PMondriaan is a parallel hypergraph partitioner that can partition a hypergraph into k parts using p processors. Hypergraph partitioning is the engine of the Mondriaan sparse matrix partitioner. Therefore, a parallel 2D sparse matrix partitioner can be built that uses the PMondriaan hypergraph partitioner, for example by using the medium-grain method, hence the name PMondriaan.
PMondriaan was created in the C++ programming language, using the Bulk software library. Bulk is an interface for writing BSP programs in the C++ language. Using Bulk, we were able to write PMondriaan for distributed-memory, shared-memory, and hybrid systems simultaneously.
The easiest way to get started is to download the source code from this Github page. PMondriaan uses three submodules: Bulk, CLI11, and googletest. To clone the directory including all submodules you can use git clone --recurse-submodules
. Otherwise, you can initiate the submodules separately using git submodule update --init --recursive
from your PMondriaan directory.
PMondriaan requires an up-to-date compiler that supports C++17, e.g. GCC >= 7.0, or Clang >= 4.0. To build PMondriaan using CMake do:
mkdir build
cd build
cmake ..
make
PMondriaan can run on distributed-memory, shared-memory, and hybrid systems. Building the PMondriaan library creates both a thread version, for shared-memory systems, and an MPI version, for distributed-memory and hybrid systems, of the PMondriaan program as Run_PMondriaan_thread
and Run_PMondriaan_mpi
. The MPIversion is only created if MPI is available on the system. You can now partition, for example, the Dolphins matrix into two parts using the thread backend on two processors by:
./Run_PMondriaan_thread -f ../test/data/matrices/dolphins/dolphins.mtx -p 2 -k 2
The distributed hypergraph graph is stored using an adapted Matrix Market format, similar to the one used in Mondriaan (using the row-net model to translate the hypergraph into a sparse matrix). The structure of the format is as follows:
%%MatrixMarket distributed-matrix coordinate pattern general
m n nnz k
Kstart[0] (this should be 0)
…
…
…
Kstart[k] (this should be nnz)
A.i[0] A.j[0]
…
…
…
A.i[nnz-1] A.j[nnz-1]
Here, Kstart
contains the start indices of the parts. For example, the first Kstart[1]
nonzeros are assigned to part 0. Contrary to the format used in Mondriaan, we do not include the values of the nonzeros. These values are not used during computation and are therefore not stored when reading the original matrix. The MondriaanStats
tool from the Mondriaan package can be used for the analysis of the partitioning.
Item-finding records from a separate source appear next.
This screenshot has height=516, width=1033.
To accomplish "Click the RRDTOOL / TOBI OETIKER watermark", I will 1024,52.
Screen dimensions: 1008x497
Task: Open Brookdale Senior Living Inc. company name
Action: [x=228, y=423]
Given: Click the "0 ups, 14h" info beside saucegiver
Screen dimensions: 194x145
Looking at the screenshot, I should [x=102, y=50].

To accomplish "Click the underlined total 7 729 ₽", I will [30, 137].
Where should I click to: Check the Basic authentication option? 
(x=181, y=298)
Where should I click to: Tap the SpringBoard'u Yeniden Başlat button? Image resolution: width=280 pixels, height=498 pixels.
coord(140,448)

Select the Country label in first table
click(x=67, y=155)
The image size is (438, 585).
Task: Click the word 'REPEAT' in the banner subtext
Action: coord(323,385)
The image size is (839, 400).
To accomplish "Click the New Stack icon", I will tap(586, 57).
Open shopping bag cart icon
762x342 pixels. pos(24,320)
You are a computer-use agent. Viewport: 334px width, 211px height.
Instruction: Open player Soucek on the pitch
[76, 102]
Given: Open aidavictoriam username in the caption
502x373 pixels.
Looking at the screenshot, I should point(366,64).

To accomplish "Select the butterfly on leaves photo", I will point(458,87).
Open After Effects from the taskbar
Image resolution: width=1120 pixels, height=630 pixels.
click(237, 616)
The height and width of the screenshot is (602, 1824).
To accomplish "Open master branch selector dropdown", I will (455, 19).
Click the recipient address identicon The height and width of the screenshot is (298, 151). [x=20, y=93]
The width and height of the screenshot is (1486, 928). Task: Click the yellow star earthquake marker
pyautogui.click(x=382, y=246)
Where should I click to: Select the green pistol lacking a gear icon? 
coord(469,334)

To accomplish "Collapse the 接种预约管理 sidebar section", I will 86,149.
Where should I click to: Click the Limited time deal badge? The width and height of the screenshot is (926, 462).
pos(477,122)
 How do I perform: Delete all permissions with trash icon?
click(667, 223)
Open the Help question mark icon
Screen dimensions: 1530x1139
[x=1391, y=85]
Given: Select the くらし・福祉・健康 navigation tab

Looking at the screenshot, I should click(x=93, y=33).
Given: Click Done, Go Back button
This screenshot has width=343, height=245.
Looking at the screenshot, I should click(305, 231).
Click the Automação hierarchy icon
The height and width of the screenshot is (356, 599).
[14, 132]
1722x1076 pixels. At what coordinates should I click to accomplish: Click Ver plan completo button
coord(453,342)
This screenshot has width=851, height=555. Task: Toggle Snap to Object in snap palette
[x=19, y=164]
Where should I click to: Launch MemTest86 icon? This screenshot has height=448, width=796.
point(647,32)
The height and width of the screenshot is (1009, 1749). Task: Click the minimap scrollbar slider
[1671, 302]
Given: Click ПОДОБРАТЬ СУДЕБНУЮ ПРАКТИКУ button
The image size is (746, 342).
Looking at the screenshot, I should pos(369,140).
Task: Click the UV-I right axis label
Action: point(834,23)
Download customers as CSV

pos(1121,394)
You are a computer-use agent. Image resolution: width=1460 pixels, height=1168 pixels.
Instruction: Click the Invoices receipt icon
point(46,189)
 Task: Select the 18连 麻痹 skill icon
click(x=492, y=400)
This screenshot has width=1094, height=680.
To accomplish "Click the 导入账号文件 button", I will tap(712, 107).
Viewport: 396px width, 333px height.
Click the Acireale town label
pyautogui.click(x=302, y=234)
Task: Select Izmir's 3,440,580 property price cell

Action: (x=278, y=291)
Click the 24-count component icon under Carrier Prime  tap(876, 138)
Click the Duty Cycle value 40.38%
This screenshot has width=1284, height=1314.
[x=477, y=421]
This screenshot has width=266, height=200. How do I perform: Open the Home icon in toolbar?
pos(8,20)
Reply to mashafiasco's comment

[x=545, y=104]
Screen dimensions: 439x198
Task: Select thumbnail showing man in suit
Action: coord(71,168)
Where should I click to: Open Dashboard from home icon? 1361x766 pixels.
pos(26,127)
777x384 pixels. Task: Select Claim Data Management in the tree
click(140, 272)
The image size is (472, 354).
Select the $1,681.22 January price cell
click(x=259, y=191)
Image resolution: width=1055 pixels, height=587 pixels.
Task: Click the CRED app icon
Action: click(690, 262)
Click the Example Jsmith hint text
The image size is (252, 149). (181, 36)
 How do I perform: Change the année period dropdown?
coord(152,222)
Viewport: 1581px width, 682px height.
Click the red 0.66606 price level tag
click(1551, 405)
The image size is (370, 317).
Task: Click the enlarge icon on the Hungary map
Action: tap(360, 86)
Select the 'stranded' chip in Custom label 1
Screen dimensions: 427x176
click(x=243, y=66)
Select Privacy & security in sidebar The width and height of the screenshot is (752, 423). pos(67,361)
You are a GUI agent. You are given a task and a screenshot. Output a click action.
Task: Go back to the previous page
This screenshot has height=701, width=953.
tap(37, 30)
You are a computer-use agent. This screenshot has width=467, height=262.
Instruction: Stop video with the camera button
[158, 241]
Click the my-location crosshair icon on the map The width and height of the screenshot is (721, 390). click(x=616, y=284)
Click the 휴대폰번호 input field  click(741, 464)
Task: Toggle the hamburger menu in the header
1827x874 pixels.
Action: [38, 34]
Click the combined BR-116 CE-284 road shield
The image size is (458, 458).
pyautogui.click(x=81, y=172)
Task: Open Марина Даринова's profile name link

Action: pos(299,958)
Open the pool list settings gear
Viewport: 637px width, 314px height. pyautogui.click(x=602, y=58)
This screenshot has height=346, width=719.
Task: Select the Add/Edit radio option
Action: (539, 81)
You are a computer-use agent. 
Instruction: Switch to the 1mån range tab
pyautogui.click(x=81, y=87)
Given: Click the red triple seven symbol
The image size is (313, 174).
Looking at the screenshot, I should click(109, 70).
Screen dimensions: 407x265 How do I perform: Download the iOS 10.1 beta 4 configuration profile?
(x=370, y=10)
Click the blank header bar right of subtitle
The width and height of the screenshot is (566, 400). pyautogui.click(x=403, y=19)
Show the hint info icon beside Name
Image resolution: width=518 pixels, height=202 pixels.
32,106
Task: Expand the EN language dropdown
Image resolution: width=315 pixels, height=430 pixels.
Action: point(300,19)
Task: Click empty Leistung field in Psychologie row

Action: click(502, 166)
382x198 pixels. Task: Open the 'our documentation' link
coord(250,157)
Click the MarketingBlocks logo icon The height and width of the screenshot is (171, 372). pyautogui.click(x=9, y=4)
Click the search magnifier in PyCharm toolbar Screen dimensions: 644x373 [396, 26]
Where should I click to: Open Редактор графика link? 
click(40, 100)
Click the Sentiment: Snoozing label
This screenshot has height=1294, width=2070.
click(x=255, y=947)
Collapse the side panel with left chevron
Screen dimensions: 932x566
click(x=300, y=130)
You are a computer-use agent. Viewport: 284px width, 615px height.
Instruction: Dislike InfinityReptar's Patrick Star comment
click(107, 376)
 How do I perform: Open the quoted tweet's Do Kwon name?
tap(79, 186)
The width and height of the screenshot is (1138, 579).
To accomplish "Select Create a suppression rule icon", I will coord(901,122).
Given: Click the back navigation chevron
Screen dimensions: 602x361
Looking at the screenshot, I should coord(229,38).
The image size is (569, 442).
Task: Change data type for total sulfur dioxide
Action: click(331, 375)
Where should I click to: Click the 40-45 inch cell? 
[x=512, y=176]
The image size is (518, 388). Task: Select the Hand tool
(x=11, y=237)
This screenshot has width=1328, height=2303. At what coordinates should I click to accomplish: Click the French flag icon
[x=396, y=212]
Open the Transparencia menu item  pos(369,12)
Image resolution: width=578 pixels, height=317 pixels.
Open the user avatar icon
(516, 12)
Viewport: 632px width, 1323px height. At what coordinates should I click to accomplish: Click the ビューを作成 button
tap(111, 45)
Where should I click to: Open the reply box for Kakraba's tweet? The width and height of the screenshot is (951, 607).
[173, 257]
The cut size and load balance of the partitioning are printed at the end of the run.
A number of options and parameters are available to run PMondriaan. These can be set in the tools/defaults.toml
file, or passed as command line arguments in the program call. Input given via the command line overrules the settings in the defaults file. The default values of the options are indicated below by a *.
The nonnumerical options are used to define the hypergraph and to choose partitioning methods.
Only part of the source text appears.